Cheap and cheerful: Once a breakfast item for the Indian community, roti canai is consumed at any time of the day by all Malaysians.

Other types of seafood are added to “premium” versions of the dish to command a much higher price, and these typically are shelled mantis prawns or crabmeat, or simply prawns of a larger size.

In Penang and Kedah, the dish tends to have a more reddish hue due to the addition of more chilli paste – they like it spicy there!

In Ipoh, a town famous for the quality of its kway teow, fried kway teow plays second fiddle to the more popular Ipoh hor fun, a dish of soupy or dry kway teow (which is more commonly called hor fun among Cantonese speakers).

The further south you go, the darker the kway teow gets. Hawkers in the southern states prefer to fry their kway teow with dark soy sauce, which gives it a darker colour and sweeter taste.

In Malacca, the kway teow is fried with dark soy sauce and served with sweet bean sauce (tim cheong) on the side, and most stalls use only blood cockles to flavour the noodles.

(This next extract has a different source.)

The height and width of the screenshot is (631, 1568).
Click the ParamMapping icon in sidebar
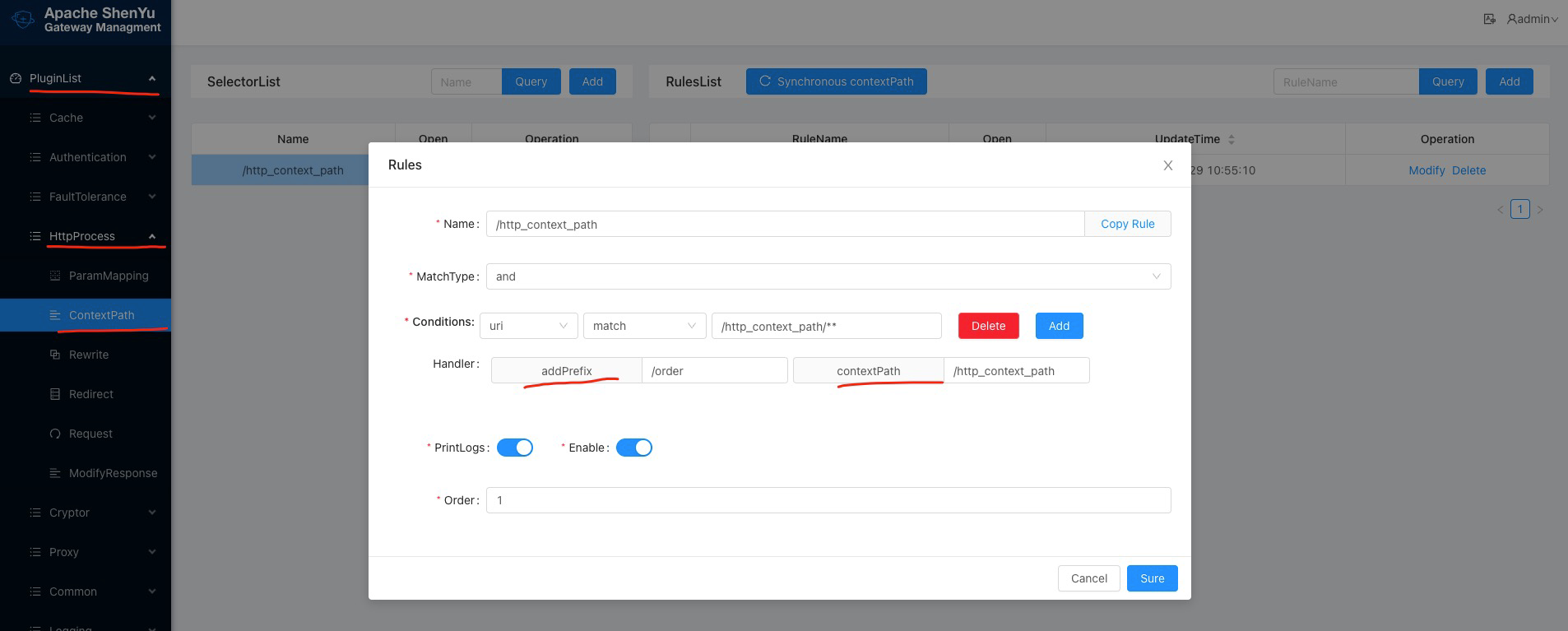pyautogui.click(x=55, y=276)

The fried kway teow style in the central region around Kuala Lumpur is a bit of a bridge between the northern and southern styles. Dark and light soy sauce is used, and the stalls selling KL-style fried kway teow generally produce a dish that is darker than the Penang-style version. However, it is not as dark, or sweet, as a dish of fried kway teow further south in Seremban, for instance. In KL, the prawns may be replaced by fish cake slices or char siew slices, and flowering cabbage (choy sum) may be used in place of chives. Some stalls also fry up what is known as “wet fried kway teow”, which is simply a dish with more moisture – the most famous wet fried kway teow is served at the stall in Jalan Doraisamy.

Most hawkers prefer to fry their kway teow plate by plate, for better control of taste and consistency.

The last word on char kway teow must be the wok hei, that slightly charred taste that is infused into fried food from an ultra-hot wok, translated as the “breath of the wok” – the essence of heat from the frying pan. It’s a rather illusive quality that is not easily achieved using a home burner. And there is also the contention that the kway teow fried over a charcoal flame is much more aromatic and delicious. - By Benedict Wu

Grab ‘n Go rice parcels

YOU see them everywhere – hawked at street corners and kerbsides, at Malay stalls and at Mamak stalls that operate round the clock. The small packet of rice fits snugly into the palm, and is gone in a few gulps. One packet does not make a meal but satisfies the South-East Asian ideal of a main meal – there is rice, fish, vegetable and a bit of spice.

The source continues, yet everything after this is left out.